Passage provided:
◆ ◆ ◆ ◆ ◆ ◆ ◆

WELCOME RECRUITMENT OF AFRICAN AUSTRALIANS INTO VICTORIA POLICE
African Australian Multicultural Employment and Youth Services (AAMEYS) strongly endorses Victoria Police's aim to bring more African Australians into the force, as announced by the Victorian Government with $479,000 in funding for the recruitment.
AAMEYS has been a driving force at the forefront of this welcome and overdue initiative.
AAMEYS pays tribute to our partners in this initiative: Jesuit Social Services, Victoria University, Adult Migrant Education Service, employment agency Matchworks, Maurice Blackburn Lawyers and Victoria Police.
AAMEYS Chief Executive Officer, Dr Berhan Ahmed, said the induction today of up to 19 African Australians into a 15-week pre-recruitment course at Victoria University - with another group to start in April 2019 - is the culmination of many years of tireless endeavour.
"Australians of African heritage are hardly represented in our police force, though the numbers in the African Australian communities are increasingly growing," he said. "Victoria Police, like all major institutions, needs to be more inclusive in its membership to better reflect our multicultural and diverse society which it serves."
"There is distrust between Victoria Police and some in these communities which also transfers to distrust with the whole justice system on the one hand and distrust of the whole community on the other. This has been a long-term problem, which we have been trying to overcome for over a decade.
"The recruitment of African Australians into Victoria Police, particularly those from refugee and humanitarian entry background, will be a huge step in building trust, understanding and a safer society for everyone."
Mr. Phil Brooker, AAMEYS Board member, said that up till now, recruiting African Australians into the force had been extremely difficult, citing cultural reasons as well as the justifiably high standards of Victoria Police entry.
He said many people migrate from Africa to Australia with good qualifications, but some - due to civil strife, famine and other hardships - come with little educational background or understanding of democratic societies.
AAMEYS and our partners in this initiative have used their expertise and experience to help us to reach this stage, building the stepping-stones to overcome the barriers and reach the required standards:
- Victoria University devising the pre-recruitment course which aims to develop the skills and the attributes to succeed in applying to enter the Victoria Police Academy.
- Jesuit Social Services in building social bridges for disadvantaged people to join the wider society have been working with African Think Tank , African Australian Multicultural and the many diverse African communities with main stream businesses to secure employment.
- Matchworks with its experience in dealing with the Federal Government including Centrelink.
- AMES with its long-standing expertise in migrant education.
- Maurice Blackburn with their understanding of the justice system and mentoring of potential recruits into Victoria Police.
- Victoria Police has been upfront in recognising they haven't been active enough with recruiting from a wider range of Australian communities, and now its willingness to support this initiative.
When Victoria Police announced in January 2017 one of the biggest-ever police recruitment campaigns, aimed at filling more than 3000 new policing jobs over the next four years, AAMEYS was ready to assist. We had many discussions with Victoria Police. AAMEYS then put this proposal to Victoria Police commissioner Andrew Crisp and this year, we are very pleased that the State Government has seen our project fit to support and fund this very important work and make it a reality.

◆ ◆ ◆ ◆ ◆ ◆ ◆

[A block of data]

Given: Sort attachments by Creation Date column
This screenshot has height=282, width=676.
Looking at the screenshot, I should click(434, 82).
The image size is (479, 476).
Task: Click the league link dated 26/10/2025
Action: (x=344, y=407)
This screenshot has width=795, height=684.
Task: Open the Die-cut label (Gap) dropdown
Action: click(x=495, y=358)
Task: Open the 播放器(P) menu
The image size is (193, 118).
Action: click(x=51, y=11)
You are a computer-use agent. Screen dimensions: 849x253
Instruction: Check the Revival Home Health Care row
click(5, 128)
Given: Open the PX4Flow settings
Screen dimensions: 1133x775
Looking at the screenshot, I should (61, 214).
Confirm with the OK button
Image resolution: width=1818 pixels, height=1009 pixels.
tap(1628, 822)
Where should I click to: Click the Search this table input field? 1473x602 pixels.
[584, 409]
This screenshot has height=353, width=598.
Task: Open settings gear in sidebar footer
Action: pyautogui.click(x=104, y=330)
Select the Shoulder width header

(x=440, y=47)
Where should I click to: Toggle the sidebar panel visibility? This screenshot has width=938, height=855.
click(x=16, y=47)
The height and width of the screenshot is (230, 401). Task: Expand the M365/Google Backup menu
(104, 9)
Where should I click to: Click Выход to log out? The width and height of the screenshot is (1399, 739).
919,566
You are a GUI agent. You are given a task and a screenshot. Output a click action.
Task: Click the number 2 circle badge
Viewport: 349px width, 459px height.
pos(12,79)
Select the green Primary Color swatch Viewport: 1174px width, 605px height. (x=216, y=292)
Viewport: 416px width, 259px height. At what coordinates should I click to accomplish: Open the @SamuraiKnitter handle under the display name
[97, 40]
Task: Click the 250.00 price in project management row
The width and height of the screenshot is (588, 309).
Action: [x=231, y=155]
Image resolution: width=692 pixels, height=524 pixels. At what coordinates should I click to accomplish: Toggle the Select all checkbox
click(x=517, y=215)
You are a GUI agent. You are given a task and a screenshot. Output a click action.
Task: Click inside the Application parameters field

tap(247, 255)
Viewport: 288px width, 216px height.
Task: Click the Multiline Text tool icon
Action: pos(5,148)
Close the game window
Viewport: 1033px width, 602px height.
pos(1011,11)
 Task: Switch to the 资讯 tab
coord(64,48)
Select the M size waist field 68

◆ ◆ ◆ ◆ ◆ ◆ ◆

Stated task: Name every partner that AAMEYS pays tribute to in the recruitment announcement. The entries stand on their own and are not part of the recruitment announcement.

Correct output: Jesuit Social Services, Victoria University, Adult Migrant Education Service, Matchworks, Maurice Blackburn Lawyers, Victoria Police